Does this make sense? When we read a self-help book, we’re imagining a future in which we’re happier/richer/healthier/slimmer/better parents/sexier lovers/more disciplined writers. Etc, etc. Which feels great, right? The simple act of reading is a joyous experience as you or I fantasize about our Better Life Ahead. Out of the gate come the reward chemicals — dopamine, serotonin, norepinephrine and all the rest — and we’re (deep breath) happy. At this point, there’s no motivation for actually doing what the book says (assuming it’s any good, which is questionable): you’re already blissed out! And — this is the genius of the genre — there’s always another when we’ve finished this one. It’s brilliant, and risk-free (other than the cost of the book itself). So long as we don’t have to prove that we’re capable of making the changes the book encourages, we can’t fail. This approach, it turns out, has a name: The Inspirational Life.

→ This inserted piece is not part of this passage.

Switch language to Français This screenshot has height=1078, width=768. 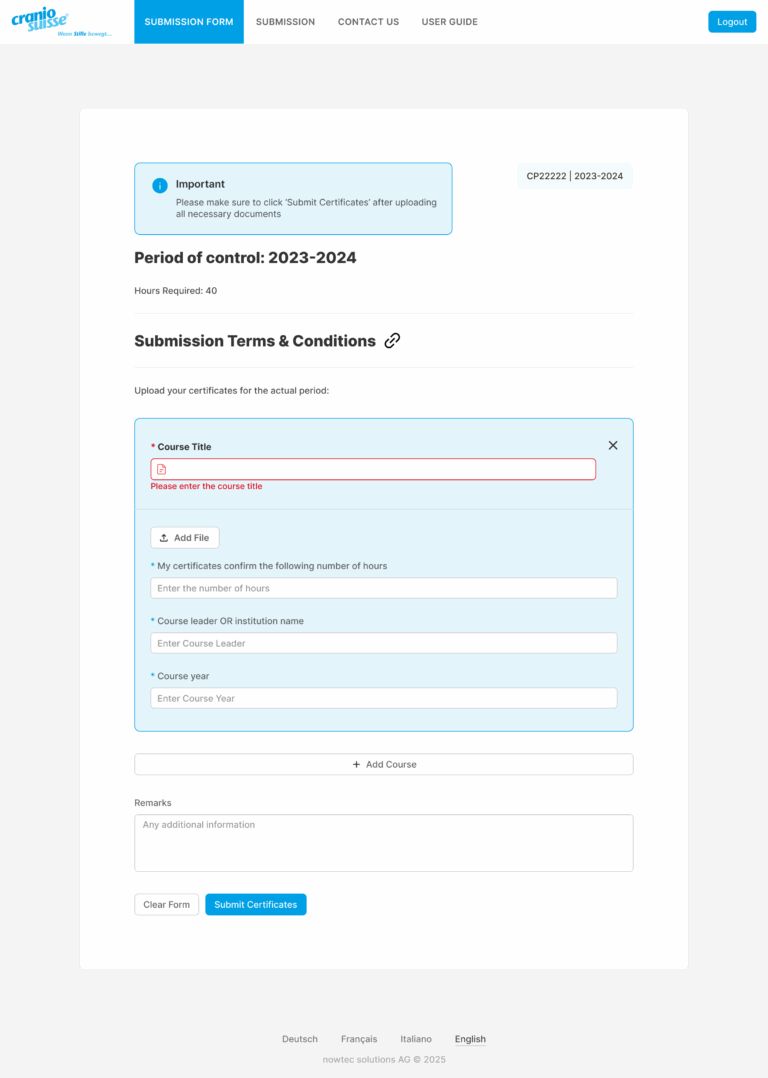(359, 1039)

I know whereof I write. I bought myself a keyboard a few months ago, deciding that it was time, well into my seventies, that I learned how to play. And I can’t start to tell you the pleasure I’ve been having watching YouTube videos aimed at beginners who, purportedly, want to learn piano. Every one of these brings me joy as I imagine myself dancing merrily through Erik Satie’s Gymnopédies, impressing all those who marvel at my finger dexterity and soulful understanding of the music. All without actually sitting down and playing! (Full disclosure: I can manage the first six or eight bars of the first one, played very slowly.)
But suppose you do get up from the couch and decide to act on what you’ve just read by the self-help guru-de-jour? Bottom line: Change is hard! Change can lose us friends and family. Change can mean giving up that evening glass of beer or wine (reward for a hard day’s work). Change can lose us jobs, spouses, freedom. It’s usually uncomfortable and it hurts.

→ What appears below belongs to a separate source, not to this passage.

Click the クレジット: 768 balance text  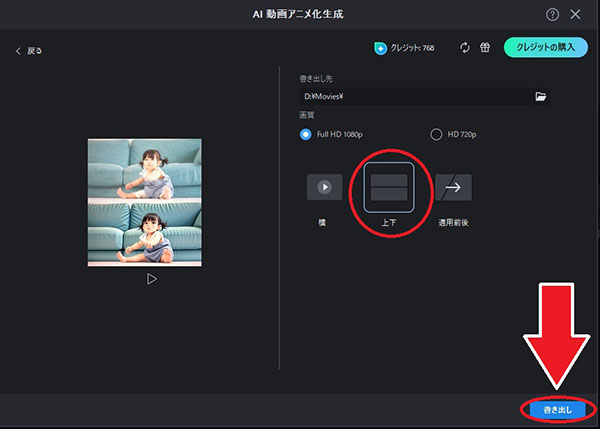[412, 48]
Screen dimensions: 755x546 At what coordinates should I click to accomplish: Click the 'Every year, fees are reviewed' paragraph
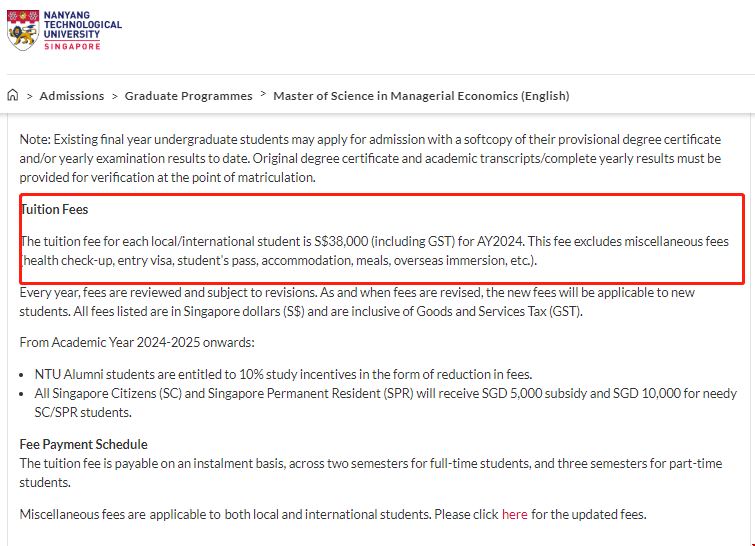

And for what? Dan Gilbert, whose job title should be “happyologist” (he’s a psychology professor at Harvard who studies happiness for a living — check out his 2006 book Stumbling on Happiness) sums up the entire “my life will be better in the future if I do this now” paradox. He writes, “We treat our future selves as though they were our children, spending most of the hours of most of our days constructing tomorrows that we hope will make them happy.” A Scientific American reviewer completed the thought: “But the children turn out to be ingrates, complaining that we should have let them stay in the old house or study dentistry instead of law…Like the fruits of our loins, our temporal progeny are often thankless.”
It was time to get ourselves second cups of coffee and resume our joy-filled kvetching.